### EXERCISE AIM:
Reproduce the material below, replacing each occurrence of "pixels" with "px" and leaving everything else untouched.

### DATASET EXCERPTS:

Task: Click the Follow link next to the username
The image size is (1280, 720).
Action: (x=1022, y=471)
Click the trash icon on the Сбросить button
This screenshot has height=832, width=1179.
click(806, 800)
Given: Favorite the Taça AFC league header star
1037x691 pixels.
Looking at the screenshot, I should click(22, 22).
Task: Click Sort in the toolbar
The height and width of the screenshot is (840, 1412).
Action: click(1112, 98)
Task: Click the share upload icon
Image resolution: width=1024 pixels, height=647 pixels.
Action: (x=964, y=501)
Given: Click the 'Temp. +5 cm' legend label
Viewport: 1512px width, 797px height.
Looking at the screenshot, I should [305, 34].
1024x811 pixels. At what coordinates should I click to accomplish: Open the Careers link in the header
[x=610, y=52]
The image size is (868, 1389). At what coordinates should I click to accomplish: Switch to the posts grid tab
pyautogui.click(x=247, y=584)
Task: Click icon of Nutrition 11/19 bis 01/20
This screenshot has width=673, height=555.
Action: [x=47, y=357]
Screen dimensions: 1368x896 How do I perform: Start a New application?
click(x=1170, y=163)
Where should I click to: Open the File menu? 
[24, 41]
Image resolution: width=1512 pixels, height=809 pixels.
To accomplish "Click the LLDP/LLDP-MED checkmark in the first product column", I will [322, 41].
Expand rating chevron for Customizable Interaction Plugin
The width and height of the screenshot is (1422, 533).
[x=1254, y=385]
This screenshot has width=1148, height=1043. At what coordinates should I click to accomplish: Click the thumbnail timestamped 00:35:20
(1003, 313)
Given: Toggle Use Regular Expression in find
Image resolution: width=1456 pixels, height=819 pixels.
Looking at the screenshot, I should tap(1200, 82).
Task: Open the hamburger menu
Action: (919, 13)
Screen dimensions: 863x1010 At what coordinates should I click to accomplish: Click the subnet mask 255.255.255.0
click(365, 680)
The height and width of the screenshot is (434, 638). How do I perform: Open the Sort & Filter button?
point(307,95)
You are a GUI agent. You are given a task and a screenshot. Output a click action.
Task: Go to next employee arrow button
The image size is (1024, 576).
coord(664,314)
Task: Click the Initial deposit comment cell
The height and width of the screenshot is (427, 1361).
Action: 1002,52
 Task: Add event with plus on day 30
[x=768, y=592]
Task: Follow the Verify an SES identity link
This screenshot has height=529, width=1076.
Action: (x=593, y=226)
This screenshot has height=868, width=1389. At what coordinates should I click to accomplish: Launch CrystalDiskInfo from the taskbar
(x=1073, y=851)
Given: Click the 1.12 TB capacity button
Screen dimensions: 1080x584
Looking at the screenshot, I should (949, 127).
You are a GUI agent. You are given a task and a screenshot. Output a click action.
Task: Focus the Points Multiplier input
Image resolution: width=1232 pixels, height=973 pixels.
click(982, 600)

### REPLY TO THE EXERCISE:
Task: Click the Follow link next to the username
The image size is (1280, 720).
Action: (x=1022, y=471)
Click the trash icon on the Сбросить button
This screenshot has height=832, width=1179.
click(806, 800)
Given: Favorite the Taça AFC league header star
1037x691 px.
Looking at the screenshot, I should click(22, 22).
Task: Click Sort in the toolbar
The height and width of the screenshot is (840, 1412).
Action: click(1112, 98)
Task: Click the share upload icon
Image resolution: width=1024 px, height=647 px.
Action: (x=964, y=501)
Given: Click the 'Temp. +5 cm' legend label
Viewport: 1512px width, 797px height.
Looking at the screenshot, I should [305, 34].
1024x811 px. At what coordinates should I click to accomplish: Open the Careers link in the header
[x=610, y=52]
The image size is (868, 1389). At what coordinates should I click to accomplish: Switch to the posts grid tab
pyautogui.click(x=247, y=584)
Task: Click icon of Nutrition 11/19 bis 01/20
This screenshot has width=673, height=555.
Action: [x=47, y=357]
Screen dimensions: 1368x896 How do I perform: Start a New application?
click(x=1170, y=163)
Where should I click to: Open the File menu? 
[24, 41]
Image resolution: width=1512 px, height=809 px.
To accomplish "Click the LLDP/LLDP-MED checkmark in the first product column", I will [322, 41].
Expand rating chevron for Customizable Interaction Plugin
The width and height of the screenshot is (1422, 533).
[x=1254, y=385]
This screenshot has width=1148, height=1043. At what coordinates should I click to accomplish: Click the thumbnail timestamped 00:35:20
(1003, 313)
Given: Toggle Use Regular Expression in find
Image resolution: width=1456 px, height=819 px.
Looking at the screenshot, I should tap(1200, 82).
Task: Open the hamburger menu
Action: (919, 13)
Screen dimensions: 863x1010 At what coordinates should I click to accomplish: Click the subnet mask 255.255.255.0
click(365, 680)
The height and width of the screenshot is (434, 638). How do I perform: Open the Sort & Filter button?
point(307,95)
You are a GUI agent. You are given a task and a screenshot. Output a click action.
Task: Go to next employee arrow button
The image size is (1024, 576).
coord(664,314)
Task: Click the Initial deposit comment cell
The height and width of the screenshot is (427, 1361).
Action: 1002,52
 Task: Add event with plus on day 30
[x=768, y=592]
Task: Follow the Verify an SES identity link
This screenshot has height=529, width=1076.
Action: (x=593, y=226)
This screenshot has height=868, width=1389. At what coordinates should I click to accomplish: Launch CrystalDiskInfo from the taskbar
(x=1073, y=851)
Given: Click the 1.12 TB capacity button
Screen dimensions: 1080x584
Looking at the screenshot, I should (949, 127).
You are a GUI agent. You are given a task and a screenshot. Output a click action.
Task: Focus the Points Multiplier input
Image resolution: width=1232 px, height=973 px.
click(982, 600)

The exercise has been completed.